Task statement:
For the material below, output exactly the span from the line with "This screenshot has height=563, width=1080." to the line with "Click the 共有", including both, and nothing besides.
■ ■ ■
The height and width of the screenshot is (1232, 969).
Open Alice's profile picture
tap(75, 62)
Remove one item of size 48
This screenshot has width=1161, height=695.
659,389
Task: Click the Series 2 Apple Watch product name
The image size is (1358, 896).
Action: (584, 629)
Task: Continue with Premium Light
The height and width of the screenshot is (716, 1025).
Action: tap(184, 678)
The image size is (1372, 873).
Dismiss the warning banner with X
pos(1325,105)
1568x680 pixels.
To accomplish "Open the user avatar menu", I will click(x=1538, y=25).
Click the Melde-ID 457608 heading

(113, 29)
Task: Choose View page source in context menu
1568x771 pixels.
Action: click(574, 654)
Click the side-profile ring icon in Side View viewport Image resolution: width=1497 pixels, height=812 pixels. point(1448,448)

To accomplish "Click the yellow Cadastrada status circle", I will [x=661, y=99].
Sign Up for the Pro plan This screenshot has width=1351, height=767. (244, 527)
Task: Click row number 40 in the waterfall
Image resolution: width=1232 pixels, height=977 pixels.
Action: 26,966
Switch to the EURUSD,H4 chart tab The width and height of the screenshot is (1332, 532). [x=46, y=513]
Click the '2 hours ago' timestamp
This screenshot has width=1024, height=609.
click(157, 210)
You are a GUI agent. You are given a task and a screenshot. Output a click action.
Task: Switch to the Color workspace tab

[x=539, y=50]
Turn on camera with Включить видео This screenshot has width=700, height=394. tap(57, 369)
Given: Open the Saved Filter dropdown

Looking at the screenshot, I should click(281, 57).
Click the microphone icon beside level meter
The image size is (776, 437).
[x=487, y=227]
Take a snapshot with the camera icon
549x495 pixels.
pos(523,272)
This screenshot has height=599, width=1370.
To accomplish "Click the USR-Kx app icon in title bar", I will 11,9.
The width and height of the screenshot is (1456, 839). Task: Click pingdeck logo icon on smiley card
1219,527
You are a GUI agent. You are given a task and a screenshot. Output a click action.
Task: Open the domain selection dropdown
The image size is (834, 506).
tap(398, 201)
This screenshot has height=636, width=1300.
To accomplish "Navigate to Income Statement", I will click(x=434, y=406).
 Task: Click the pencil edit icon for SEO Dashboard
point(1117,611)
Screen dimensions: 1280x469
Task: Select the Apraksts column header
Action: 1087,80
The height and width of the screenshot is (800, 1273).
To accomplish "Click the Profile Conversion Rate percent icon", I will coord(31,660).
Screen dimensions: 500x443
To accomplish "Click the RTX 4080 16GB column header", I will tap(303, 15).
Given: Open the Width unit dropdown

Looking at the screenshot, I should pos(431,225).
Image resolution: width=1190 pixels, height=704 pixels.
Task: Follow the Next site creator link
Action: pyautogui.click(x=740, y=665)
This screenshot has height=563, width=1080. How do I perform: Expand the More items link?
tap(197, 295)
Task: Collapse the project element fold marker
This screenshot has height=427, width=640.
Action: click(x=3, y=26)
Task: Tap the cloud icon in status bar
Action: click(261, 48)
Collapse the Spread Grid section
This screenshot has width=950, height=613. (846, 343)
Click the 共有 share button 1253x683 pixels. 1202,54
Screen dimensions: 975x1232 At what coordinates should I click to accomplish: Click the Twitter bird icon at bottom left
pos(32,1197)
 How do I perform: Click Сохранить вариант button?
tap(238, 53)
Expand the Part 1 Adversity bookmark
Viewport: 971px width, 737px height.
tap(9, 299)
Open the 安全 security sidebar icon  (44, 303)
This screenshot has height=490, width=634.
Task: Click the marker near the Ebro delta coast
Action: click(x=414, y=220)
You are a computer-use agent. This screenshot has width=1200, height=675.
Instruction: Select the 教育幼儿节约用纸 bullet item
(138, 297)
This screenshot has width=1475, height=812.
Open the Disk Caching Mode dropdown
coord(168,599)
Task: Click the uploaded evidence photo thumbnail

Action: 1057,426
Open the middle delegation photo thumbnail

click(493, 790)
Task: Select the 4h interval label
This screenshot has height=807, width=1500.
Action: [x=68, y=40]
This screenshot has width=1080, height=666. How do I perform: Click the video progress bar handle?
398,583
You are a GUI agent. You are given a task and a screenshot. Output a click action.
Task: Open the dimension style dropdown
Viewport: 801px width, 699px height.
■ ■ ■
Problem solution:
This screenshot has height=563, width=1080. How do I perform: Expand the More items link?
tap(197, 295)
Task: Collapse the project element fold marker
This screenshot has height=427, width=640.
Action: click(x=3, y=26)
Task: Tap the cloud icon in status bar
Action: click(261, 48)
Collapse the Spread Grid section
This screenshot has width=950, height=613. (846, 343)
Click the 共有 share button 1253x683 pixels. 1202,54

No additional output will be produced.